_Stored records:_
---

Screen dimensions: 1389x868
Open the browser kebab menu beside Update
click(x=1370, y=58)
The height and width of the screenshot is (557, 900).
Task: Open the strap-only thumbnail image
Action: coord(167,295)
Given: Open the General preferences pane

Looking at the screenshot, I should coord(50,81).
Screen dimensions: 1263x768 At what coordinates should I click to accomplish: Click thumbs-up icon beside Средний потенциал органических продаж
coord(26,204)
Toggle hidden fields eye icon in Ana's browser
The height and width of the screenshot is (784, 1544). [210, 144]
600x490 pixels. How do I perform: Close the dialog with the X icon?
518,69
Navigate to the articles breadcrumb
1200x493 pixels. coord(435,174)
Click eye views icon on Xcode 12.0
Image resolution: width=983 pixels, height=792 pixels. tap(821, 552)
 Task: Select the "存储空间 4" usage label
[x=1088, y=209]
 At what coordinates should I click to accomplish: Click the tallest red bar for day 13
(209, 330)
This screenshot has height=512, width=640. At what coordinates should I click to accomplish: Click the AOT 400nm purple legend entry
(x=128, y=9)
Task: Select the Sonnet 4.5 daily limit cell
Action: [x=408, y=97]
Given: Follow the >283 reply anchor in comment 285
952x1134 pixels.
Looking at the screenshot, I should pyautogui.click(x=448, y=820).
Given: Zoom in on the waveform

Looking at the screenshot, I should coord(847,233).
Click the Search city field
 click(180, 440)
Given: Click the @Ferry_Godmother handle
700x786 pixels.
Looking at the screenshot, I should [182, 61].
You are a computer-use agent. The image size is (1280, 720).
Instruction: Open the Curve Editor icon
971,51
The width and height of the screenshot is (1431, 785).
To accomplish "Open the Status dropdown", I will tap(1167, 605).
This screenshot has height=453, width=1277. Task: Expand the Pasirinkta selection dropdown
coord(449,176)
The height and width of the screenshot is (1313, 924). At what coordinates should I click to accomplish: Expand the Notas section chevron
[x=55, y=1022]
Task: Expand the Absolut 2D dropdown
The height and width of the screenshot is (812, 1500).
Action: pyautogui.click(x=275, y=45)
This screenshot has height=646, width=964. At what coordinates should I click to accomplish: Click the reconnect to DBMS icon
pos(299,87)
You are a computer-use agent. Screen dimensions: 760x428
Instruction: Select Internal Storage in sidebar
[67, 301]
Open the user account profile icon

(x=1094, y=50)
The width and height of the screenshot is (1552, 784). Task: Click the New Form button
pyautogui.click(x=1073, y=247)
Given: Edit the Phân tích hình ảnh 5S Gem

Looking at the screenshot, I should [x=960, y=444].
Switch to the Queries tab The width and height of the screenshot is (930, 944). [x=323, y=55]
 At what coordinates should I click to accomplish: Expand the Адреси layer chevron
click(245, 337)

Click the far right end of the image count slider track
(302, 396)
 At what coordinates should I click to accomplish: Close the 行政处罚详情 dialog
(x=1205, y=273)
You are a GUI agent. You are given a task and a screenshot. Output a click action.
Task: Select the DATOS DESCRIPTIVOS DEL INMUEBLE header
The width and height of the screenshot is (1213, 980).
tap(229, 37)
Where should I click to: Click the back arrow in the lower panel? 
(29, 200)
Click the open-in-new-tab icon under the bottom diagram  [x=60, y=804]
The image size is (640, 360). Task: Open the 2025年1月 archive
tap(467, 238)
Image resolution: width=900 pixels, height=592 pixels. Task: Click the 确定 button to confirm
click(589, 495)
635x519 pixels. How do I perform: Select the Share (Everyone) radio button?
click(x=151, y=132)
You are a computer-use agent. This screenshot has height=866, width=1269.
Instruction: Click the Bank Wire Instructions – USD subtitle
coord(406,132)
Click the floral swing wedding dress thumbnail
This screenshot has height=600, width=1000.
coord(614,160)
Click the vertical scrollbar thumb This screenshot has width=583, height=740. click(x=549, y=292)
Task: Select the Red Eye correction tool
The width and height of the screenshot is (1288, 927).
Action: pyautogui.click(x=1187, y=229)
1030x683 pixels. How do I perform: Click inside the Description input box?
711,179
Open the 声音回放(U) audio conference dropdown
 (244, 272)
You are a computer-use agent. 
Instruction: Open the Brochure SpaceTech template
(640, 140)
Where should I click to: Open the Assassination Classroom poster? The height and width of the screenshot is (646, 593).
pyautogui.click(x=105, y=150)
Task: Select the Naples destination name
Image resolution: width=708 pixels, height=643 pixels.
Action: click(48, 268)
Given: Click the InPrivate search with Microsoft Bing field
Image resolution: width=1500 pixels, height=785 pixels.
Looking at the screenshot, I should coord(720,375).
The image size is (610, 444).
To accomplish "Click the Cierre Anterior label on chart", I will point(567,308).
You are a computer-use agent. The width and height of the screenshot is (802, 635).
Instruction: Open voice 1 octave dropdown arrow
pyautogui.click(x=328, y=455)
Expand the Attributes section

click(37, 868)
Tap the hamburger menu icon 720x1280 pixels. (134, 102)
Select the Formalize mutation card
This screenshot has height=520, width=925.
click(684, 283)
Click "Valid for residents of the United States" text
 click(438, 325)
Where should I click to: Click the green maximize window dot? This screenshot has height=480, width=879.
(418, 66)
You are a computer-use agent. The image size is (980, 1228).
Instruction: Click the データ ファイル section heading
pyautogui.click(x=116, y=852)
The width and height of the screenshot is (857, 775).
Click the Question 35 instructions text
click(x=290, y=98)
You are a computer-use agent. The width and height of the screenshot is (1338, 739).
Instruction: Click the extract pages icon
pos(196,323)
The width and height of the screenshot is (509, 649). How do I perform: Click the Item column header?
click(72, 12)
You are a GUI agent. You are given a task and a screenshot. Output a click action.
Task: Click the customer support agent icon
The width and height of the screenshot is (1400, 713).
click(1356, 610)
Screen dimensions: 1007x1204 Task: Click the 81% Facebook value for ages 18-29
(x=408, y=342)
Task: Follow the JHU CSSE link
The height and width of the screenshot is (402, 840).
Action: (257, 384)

---

Copy the data above in full, character for character.

_EXERCISE ANSWER:_
Screen dimensions: 1389x868
Open the browser kebab menu beside Update
click(x=1370, y=58)
The height and width of the screenshot is (557, 900).
Task: Open the strap-only thumbnail image
Action: coord(167,295)
Given: Open the General preferences pane

Looking at the screenshot, I should coord(50,81).
Screen dimensions: 1263x768 At what coordinates should I click to accomplish: Click thumbs-up icon beside Средний потенциал органических продаж
coord(26,204)
Toggle hidden fields eye icon in Ana's browser
The height and width of the screenshot is (784, 1544). [210, 144]
600x490 pixels. How do I perform: Close the dialog with the X icon?
518,69
Navigate to the articles breadcrumb
1200x493 pixels. coord(435,174)
Click eye views icon on Xcode 12.0
Image resolution: width=983 pixels, height=792 pixels. tap(821, 552)
 Task: Select the "存储空间 4" usage label
[x=1088, y=209]
 At what coordinates should I click to accomplish: Click the tallest red bar for day 13
(209, 330)
This screenshot has height=512, width=640. At what coordinates should I click to accomplish: Click the AOT 400nm purple legend entry
(x=128, y=9)
Task: Select the Sonnet 4.5 daily limit cell
Action: [x=408, y=97]
Given: Follow the >283 reply anchor in comment 285
952x1134 pixels.
Looking at the screenshot, I should pyautogui.click(x=448, y=820).
Given: Zoom in on the waveform

Looking at the screenshot, I should coord(847,233).
Click the Search city field
 click(180, 440)
Given: Click the @Ferry_Godmother handle
700x786 pixels.
Looking at the screenshot, I should [182, 61].
You are a computer-use agent. The image size is (1280, 720).
Instruction: Open the Curve Editor icon
971,51
The width and height of the screenshot is (1431, 785).
To accomplish "Open the Status dropdown", I will tap(1167, 605).
This screenshot has height=453, width=1277. Task: Expand the Pasirinkta selection dropdown
coord(449,176)
The height and width of the screenshot is (1313, 924). At what coordinates should I click to accomplish: Expand the Notas section chevron
[x=55, y=1022]
Task: Expand the Absolut 2D dropdown
The height and width of the screenshot is (812, 1500).
Action: pyautogui.click(x=275, y=45)
This screenshot has height=646, width=964. At what coordinates should I click to accomplish: Click the reconnect to DBMS icon
pos(299,87)
You are a computer-use agent. Screen dimensions: 760x428
Instruction: Select Internal Storage in sidebar
[67, 301]
Open the user account profile icon

(x=1094, y=50)
The width and height of the screenshot is (1552, 784). Task: Click the New Form button
pyautogui.click(x=1073, y=247)
Given: Edit the Phân tích hình ảnh 5S Gem

Looking at the screenshot, I should [x=960, y=444].
Switch to the Queries tab The width and height of the screenshot is (930, 944). [x=323, y=55]
 At what coordinates should I click to accomplish: Expand the Адреси layer chevron
click(245, 337)

Click the far right end of the image count slider track
(302, 396)
 At what coordinates should I click to accomplish: Close the 行政处罚详情 dialog
(x=1205, y=273)
You are a GUI agent. You are given a task and a screenshot. Output a click action.
Task: Select the DATOS DESCRIPTIVOS DEL INMUEBLE header
The width and height of the screenshot is (1213, 980).
tap(229, 37)
Where should I click to: Click the back arrow in the lower panel? 
(29, 200)
Click the open-in-new-tab icon under the bottom diagram  [x=60, y=804]
The image size is (640, 360). Task: Open the 2025年1月 archive
tap(467, 238)
Image resolution: width=900 pixels, height=592 pixels. Task: Click the 确定 button to confirm
click(589, 495)
635x519 pixels. How do I perform: Select the Share (Everyone) radio button?
click(x=151, y=132)
You are a computer-use agent. This screenshot has height=866, width=1269.
Instruction: Click the Bank Wire Instructions – USD subtitle
coord(406,132)
Click the floral swing wedding dress thumbnail
This screenshot has height=600, width=1000.
coord(614,160)
Click the vertical scrollbar thumb This screenshot has width=583, height=740. click(x=549, y=292)
Task: Select the Red Eye correction tool
The width and height of the screenshot is (1288, 927).
Action: pyautogui.click(x=1187, y=229)
1030x683 pixels. How do I perform: Click inside the Description input box?
711,179
Open the 声音回放(U) audio conference dropdown
 (244, 272)
You are a computer-use agent. 
Instruction: Open the Brochure SpaceTech template
(640, 140)
Where should I click to: Open the Assassination Classroom poster? The height and width of the screenshot is (646, 593).
pyautogui.click(x=105, y=150)
Task: Select the Naples destination name
Image resolution: width=708 pixels, height=643 pixels.
Action: click(48, 268)
Given: Click the InPrivate search with Microsoft Bing field
Image resolution: width=1500 pixels, height=785 pixels.
Looking at the screenshot, I should coord(720,375).
The image size is (610, 444).
To accomplish "Click the Cierre Anterior label on chart", I will point(567,308).
You are a computer-use agent. The width and height of the screenshot is (802, 635).
Instruction: Open voice 1 octave dropdown arrow
pyautogui.click(x=328, y=455)
Expand the Attributes section

click(37, 868)
Tap the hamburger menu icon 720x1280 pixels. (134, 102)
Select the Formalize mutation card
This screenshot has height=520, width=925.
click(684, 283)
Click "Valid for residents of the United States" text
 click(438, 325)
Where should I click to: Click the green maximize window dot? This screenshot has height=480, width=879.
(418, 66)
You are a computer-use agent. The image size is (980, 1228).
Instruction: Click the データ ファイル section heading
pyautogui.click(x=116, y=852)
The width and height of the screenshot is (857, 775).
Click the Question 35 instructions text
click(x=290, y=98)
You are a computer-use agent. The width and height of the screenshot is (1338, 739).
Instruction: Click the extract pages icon
pos(196,323)
The width and height of the screenshot is (509, 649). How do I perform: Click the Item column header?
click(72, 12)
You are a GUI agent. You are given a task and a screenshot. Output a click action.
Task: Click the customer support agent icon
The width and height of the screenshot is (1400, 713).
click(1356, 610)
Screen dimensions: 1007x1204 Task: Click the 81% Facebook value for ages 18-29
(x=408, y=342)
Task: Follow the JHU CSSE link
The height and width of the screenshot is (402, 840).
Action: (257, 384)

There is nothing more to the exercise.